I worked in the state system for long enough to know.
I'll give a current example. Music and the Arts generally are gradually being squeezed to extinction in the state system. There is no argument about that.
My younger granddaughter has inherited the family 'voice' and sings quite beautifully; she also has dramatic flair. Her recent report says that she is working well beyond any expected standards in music and drama. Why? Because I am paying her state school for her to have an independent tutor outside of normal timetabled lessons. Others are making this viable. The school could not afford it on its own.
There is a need for specialist schools. The state does not provide this. There is a desperate need for specialist schools in certain areas of special educational needs. I know people who sent S.E.N. children to these to enable their children to have a chance to achieve. I have experienced teaching a profoundly deaf child in a large, Bradford Comp.. OK it was a small class and she had a 'minder' in class - but I wasn't trained for this (fortunately I knew basic signing) and she was horribly out of her depth outside the classroom. There used to be special schools for the deaf. Etc., etc..
Kids at both ends of the spectrum have needs that are unmet by the state and if parents want to pay to help their children - why should the state make it harder for them? They are already saving the state the cost of 1 school place.
> If people can afford private education (and private health care come to that), its most likely that once the crying is over, they will be able to afford it plus VAT.
And if they can't, they become like lots of others who can't afford it.
The country is on its knees and getting worse. Because of that, it's natural that there is more hardship than there was. Make it better?
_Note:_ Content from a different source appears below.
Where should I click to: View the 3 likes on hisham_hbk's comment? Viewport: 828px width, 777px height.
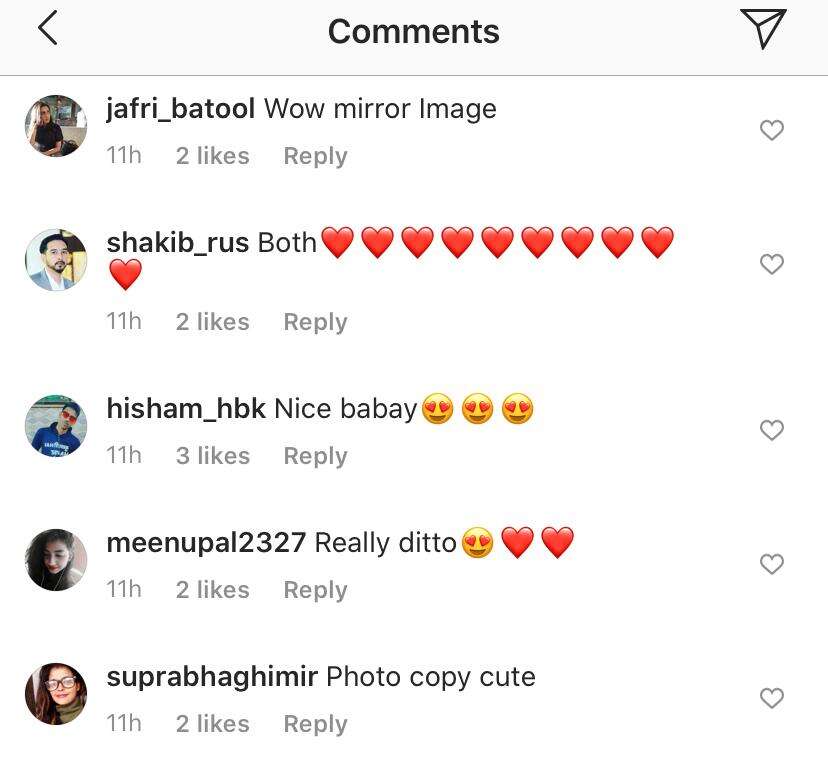[x=212, y=456]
Then make it better for everyone, don't take more from the have-nots to keep the haves with what they've already had ...
The average UK salary (before tax deductions) is less than £30k; posts on here have suggested a total yearly cost of private education of circa £30k – and people are claiming that those sending their children to private school are not wealthy.
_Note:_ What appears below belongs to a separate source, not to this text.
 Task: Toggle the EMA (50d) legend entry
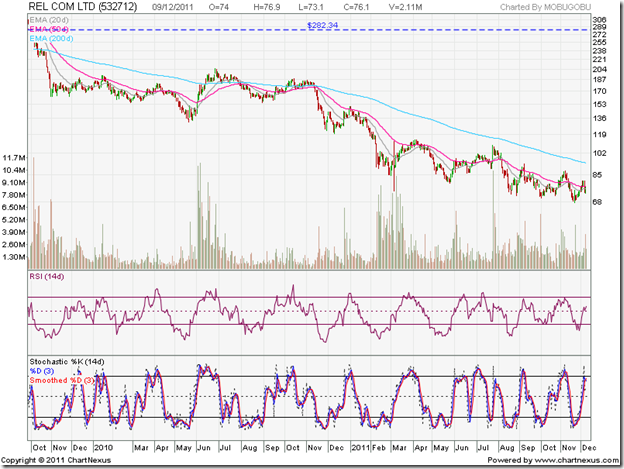click(x=51, y=30)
So if average earners are sending their children to private schools, it is costing more than their gross income.
If they want to spend all their money on that, that is up to them, but as a luxury spend it should include VAT.
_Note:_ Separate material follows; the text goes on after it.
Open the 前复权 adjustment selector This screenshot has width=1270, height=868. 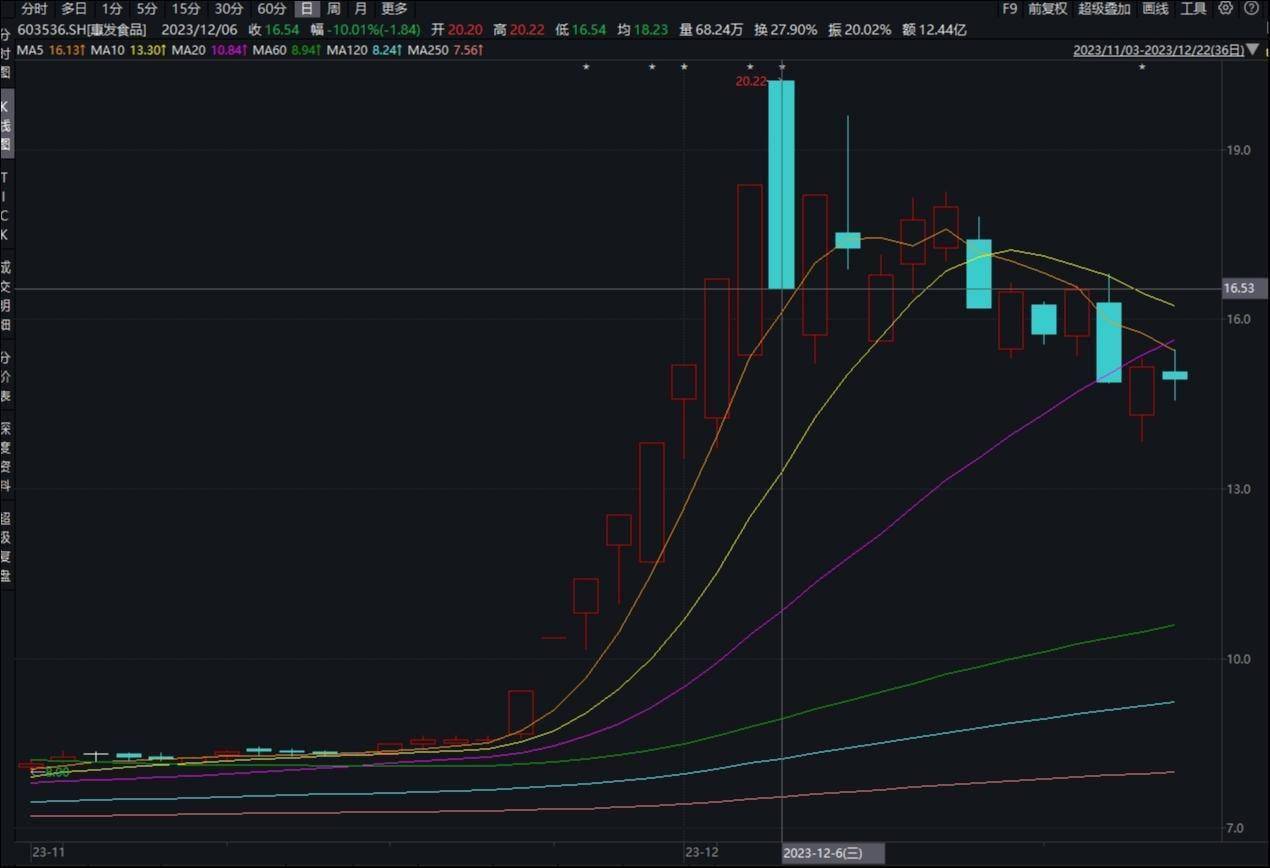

With regard people paying for private health care – the Tories have run the health service into the ground (while blaming everyone else for the state of the NHS) – hopefully the Labour government will fulfil its promises and bring waiting times back to those during the last Labour government, and people will no longer have to pay to get timely treatment they need.
This nasty spiteful small-minded policy is designed to appeal to the caricature Lanour voter, who hates rich people having anything they can't have.
But as Tony Blair realised, and capitalised on, Labour voters these days are not cloth-cap wearers with coal in the bath and a whippet in the yard.
They are aspirational, and a large number of them do save to send their children to private schools, and it would be folly indeed to alienate them in the pursuit of approval that will absolutely not be forthcoming.